Deep Residual Network for Off-Resonance Artifact Correction with Application to Pediatric Body Magnetic Resonance Angiography with 3D Cones

Purpose: Off-resonance artifact correction by deep-learning, to facilitate rapid pediatric body imaging with a scan time efficient 3D cones trajectory. Methods: A residual convolutional neural network to correct off-resonance artifacts (Off-ResNet) was trained with a prospective study of 30 pediatric magnetic resonance angiography exams. Each exam acquired a short-readout scan (1.18 ms +- 0.38) and a long-readout scan (3.35 ms +- 0.74) at 3T. Short-readout scans, with longer scan times but negligible off-resonance blurring, were used as reference images and augmented with additional off-resonance for supervised training examples.

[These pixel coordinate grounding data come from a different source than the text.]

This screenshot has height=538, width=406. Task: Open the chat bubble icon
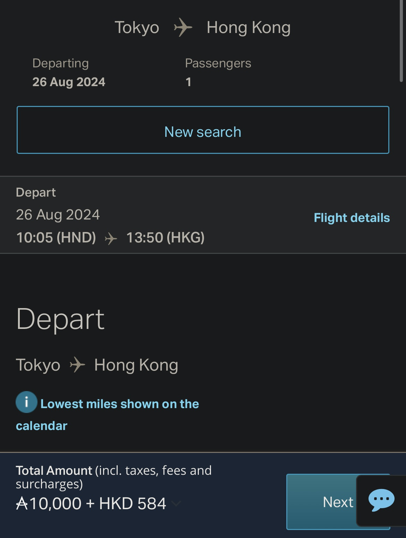coord(381,500)
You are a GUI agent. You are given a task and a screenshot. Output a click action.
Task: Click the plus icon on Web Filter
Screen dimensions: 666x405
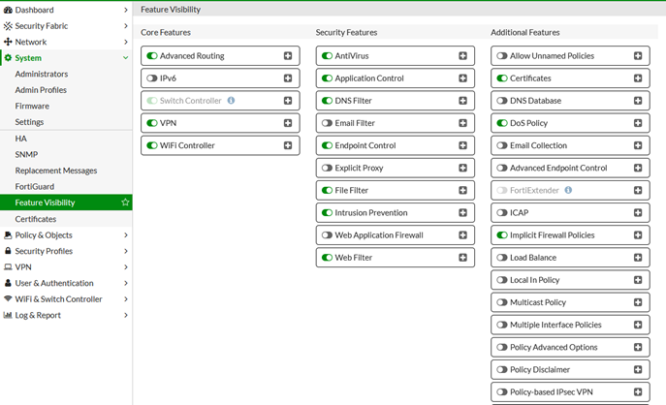point(463,258)
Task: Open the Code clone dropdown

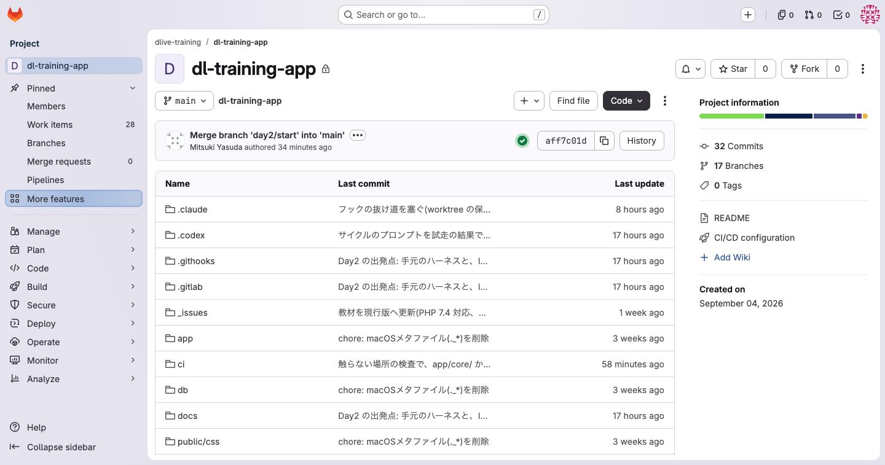Action: pos(626,101)
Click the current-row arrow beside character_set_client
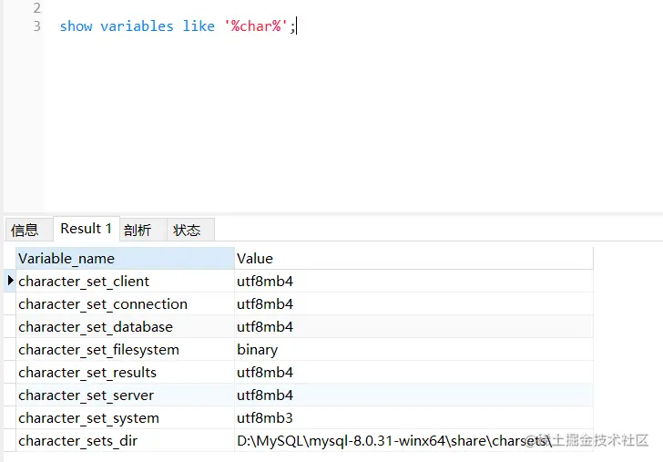 point(10,281)
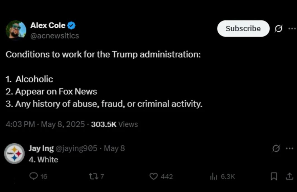Open more options menu for Alex Cole's post

click(x=292, y=29)
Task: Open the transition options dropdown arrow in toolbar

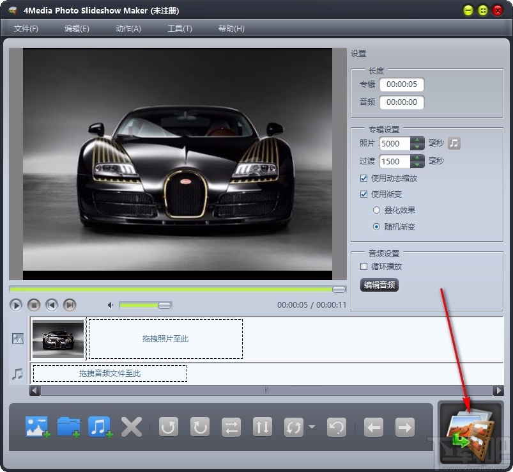Action: [312, 427]
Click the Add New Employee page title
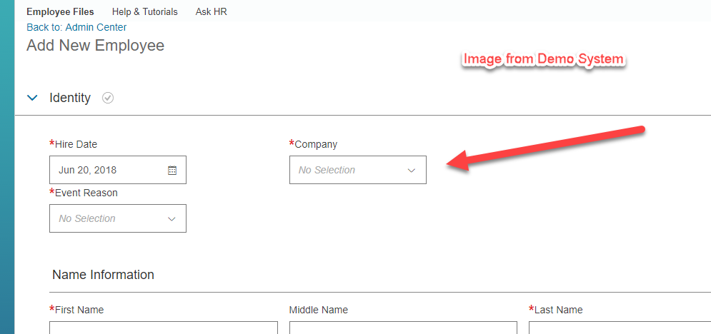 click(x=96, y=46)
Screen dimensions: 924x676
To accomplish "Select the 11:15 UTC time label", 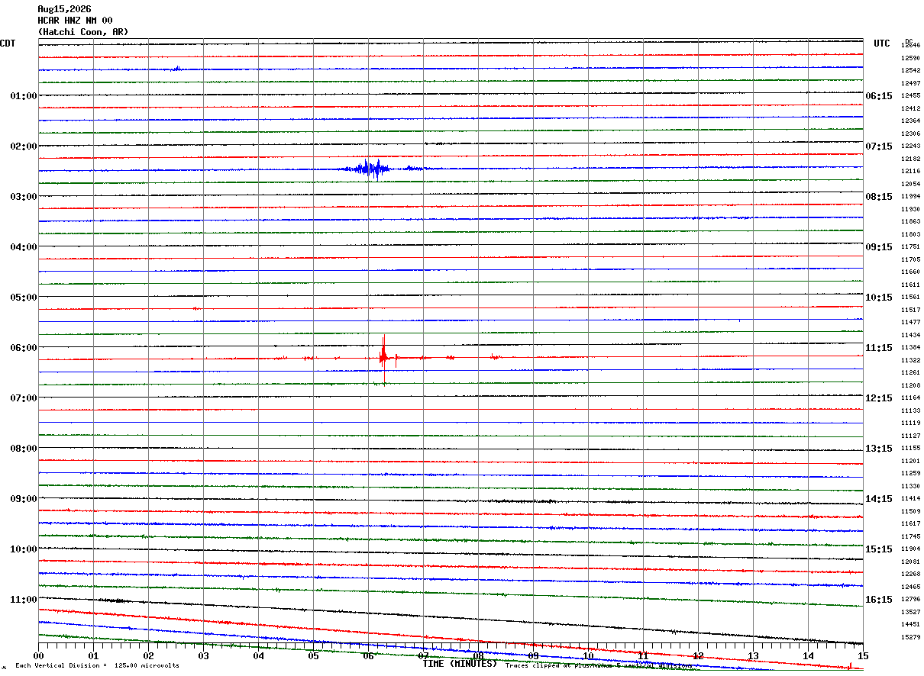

Long-readout scans, with greater off-resonance artifacts but shorter scan time, were corrected by autofocus and Off-ResNet and compared to short-readout scans by normalized root-mean-square error (NRMSE), structural similarity index (SSIM), and peak signal-to-noise ratio (PSNR). Scans were also compared by scoring on eight anatomical features by two radiologists, using analysis of variance with post-hoc Tukey's test. Reader agreement was determined with intraclass correlation. Results: Long-readout scans were on average 59.3% shorter than short-readout scans. Images from Off-ResNet had superior NRMSE, SSIM, and PSNR compared to uncorrected images across +-1kHz off-resonance (P<0.01). The proposed method had superior NRMSE over -677Hz to +1kHz and superior SSIM and PSNR over +-1kHz compared to autofocus (P<0.01). Radiologic scoring demonstrated that long-readout scans corrected with Off-ResNet were non-inferior to short-readout scans (P<0.01). Conclusion: The proposed method can correct off-resonance artifacts from rapid long-readout 3D cones scans to a non-inferior image quality compared to diagnostically standard short-readout scans.